Welcome to WebmasterWorld Guest from 126.96.36.199
So I thought I understood 302 hijacking, but what I was really familiar with was one particular situation: The hacker sets up his own 302 redirect to one of your site's high-ranking pages, then gets Google to spider it, and, through an unlikely but possible series of events, ends up having the link for your high-ranking page in the SERP swapped out for a link to the hacker's original redirect page.
OK, but what I'm not familiar with is a scenario where the hacker hijacks your own tracking redirect script, getting your script to do a 302 redirect to, say, a warez site, and then the hacker gets Google to index a gazillion of these tampered redirect script links, so that a "site:" query for your domain suddenly shows all these new pages in Google's index that are nothing more than hijacked redirects to the warez site.
For example, you have a tracking script for your PPC ads that normally would be used to do two things: It writes a tracking code to a cookie and then redirects the user to the appropriate landing page.

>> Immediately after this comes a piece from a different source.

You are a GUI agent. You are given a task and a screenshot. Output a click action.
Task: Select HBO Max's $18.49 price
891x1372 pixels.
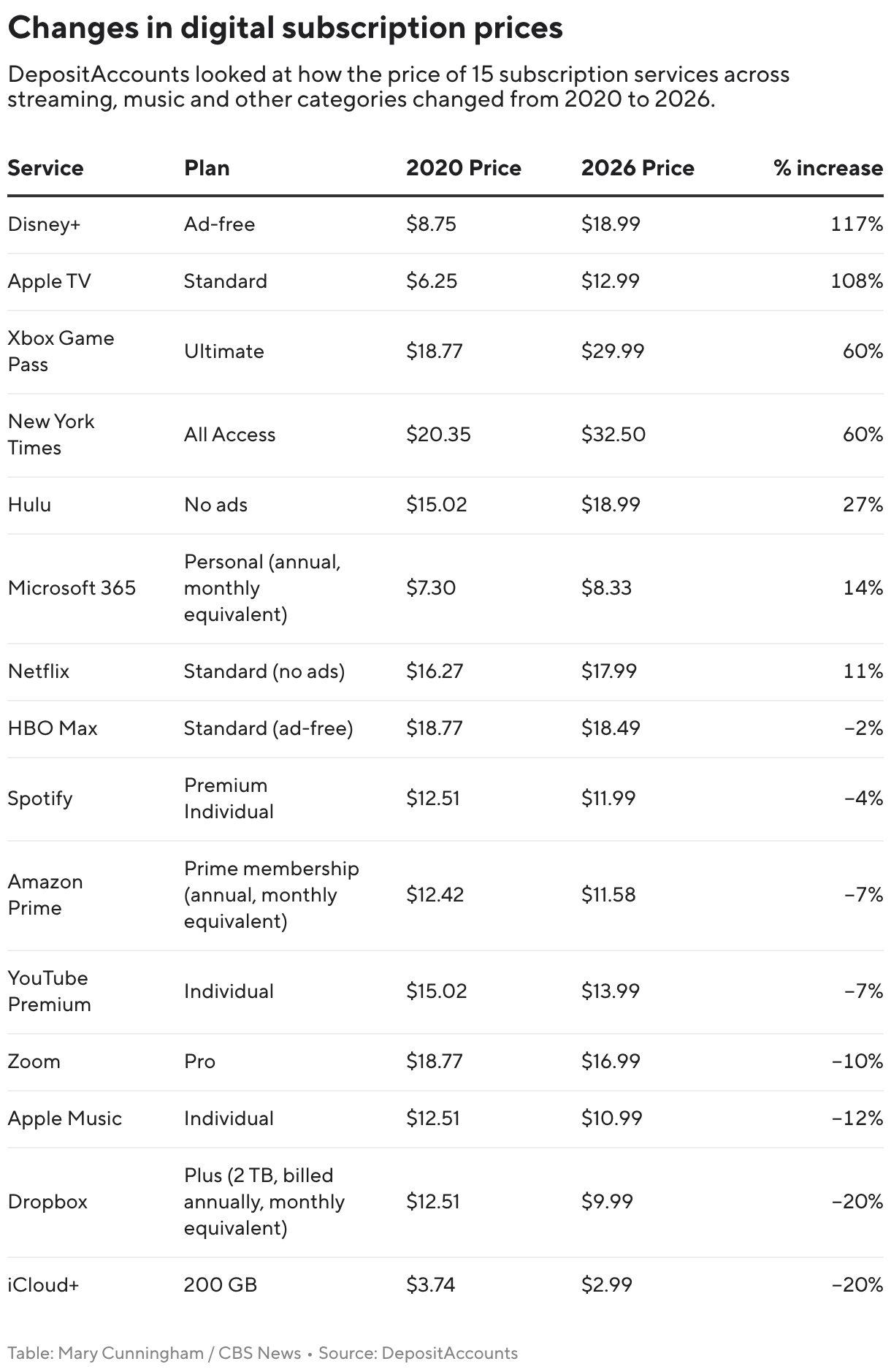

Here's how such a URL might look:
When the hacker discovers it, they replace your redirect URL with their own, and they're in business:
So the question is: Assuming your site already had good rankings for your target keywords, could having thousands of these hacked URLs suddenly showing up in Google's index actually hurt the rankings of your "good" pages, or would they keep their rankings independently of the presence of all these new crap pages?
I immediately removed the script and removed the page from Google.

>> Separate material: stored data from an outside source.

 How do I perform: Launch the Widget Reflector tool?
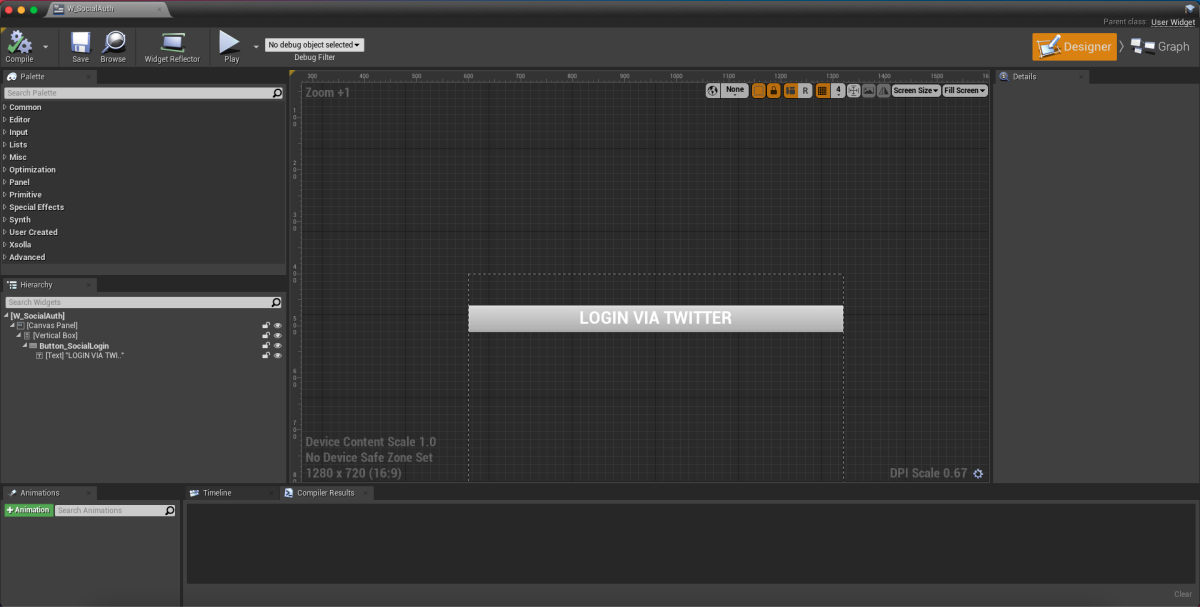[x=172, y=43]
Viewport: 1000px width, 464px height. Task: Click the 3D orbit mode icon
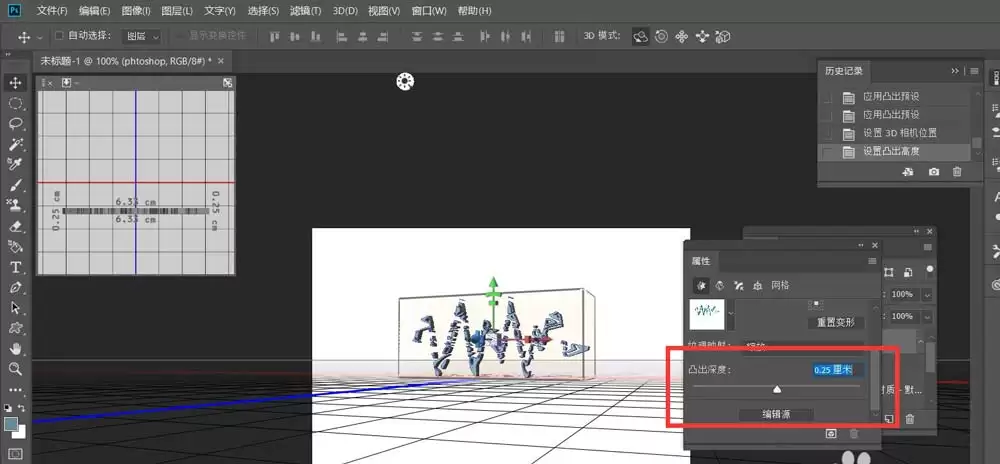[x=640, y=36]
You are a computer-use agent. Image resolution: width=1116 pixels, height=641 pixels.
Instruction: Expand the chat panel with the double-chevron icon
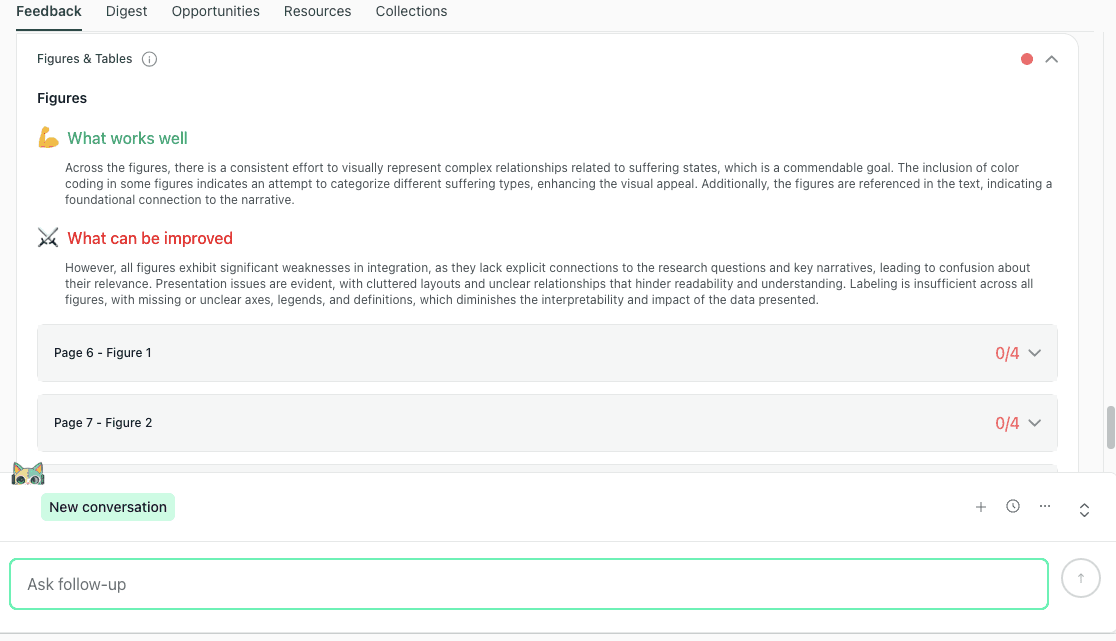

The extra traffic died down over a period of about 5 days and there were no obvious problems caused at the time.
My site did however take a dive a few days before Xmas, which may or may not have been related.
I thought I had security reasonably under control but hadn't considered my redirect script (which was there to count clicks on links) and the occurrence must have damaged any "Trust Ranking"

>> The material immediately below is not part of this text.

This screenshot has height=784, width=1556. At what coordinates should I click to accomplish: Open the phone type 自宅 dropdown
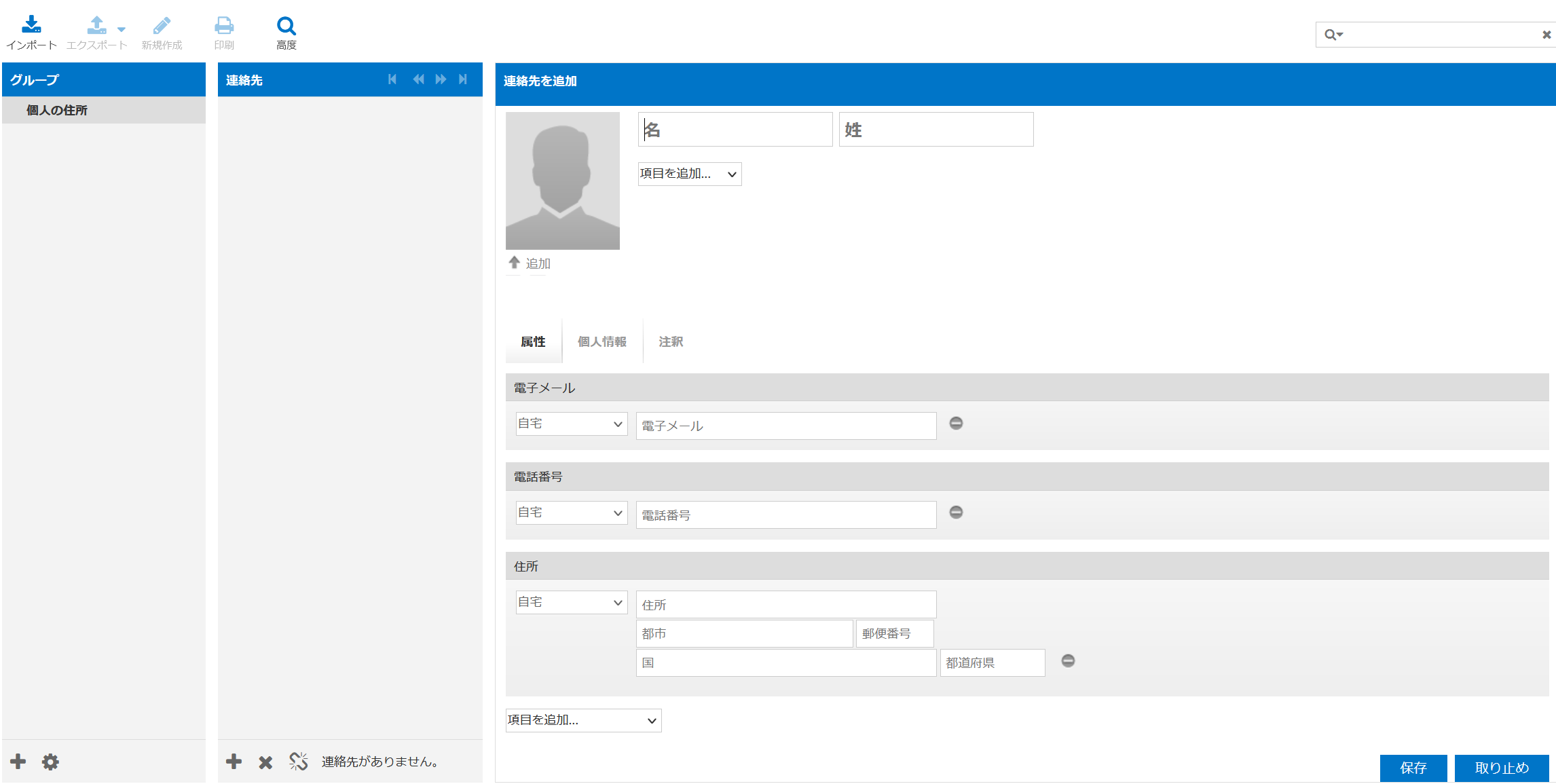[572, 512]
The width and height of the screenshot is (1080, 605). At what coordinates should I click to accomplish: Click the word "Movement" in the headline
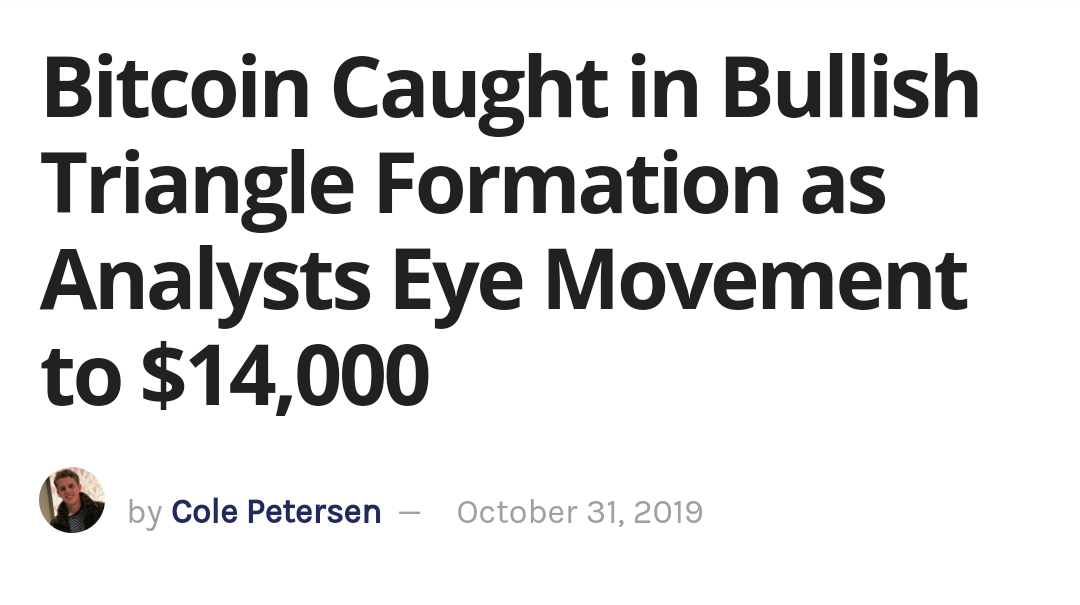tap(757, 280)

I've been reading Stuntdubl's 2006 post "The Trust Knob is WAY too High - Google Trustbox" [stuntdubl.com], and it lists three primary elements of establishing a trust metric for any given site:
- The age of the web site
- The number and overall age of the site's inbound links
- The trust metric for each of the site's inbound links (which, among other things, might be influenced by the TLD: .edu, .gov, etc.)
It's probably hard to make the determination without another site to compare to, but when you think about those factors, would you say that your site might have been at all weak in any of those three factors? Or do you feel confident about the strength of those factors?
How about anybody else? If, all of a sudden, thousands of hacked redirect links under your site's URL appear in Google's index, does that erode your site's trust rank (or whatever it's called) and then lead to a drop in rankings?
So nobody has any idea whether suddenly having thousands of versions of a site's hacked redirect script show up in Google might hurt that site's rankings? Apologies if this is a dumb question; I just haven't found an answer yet.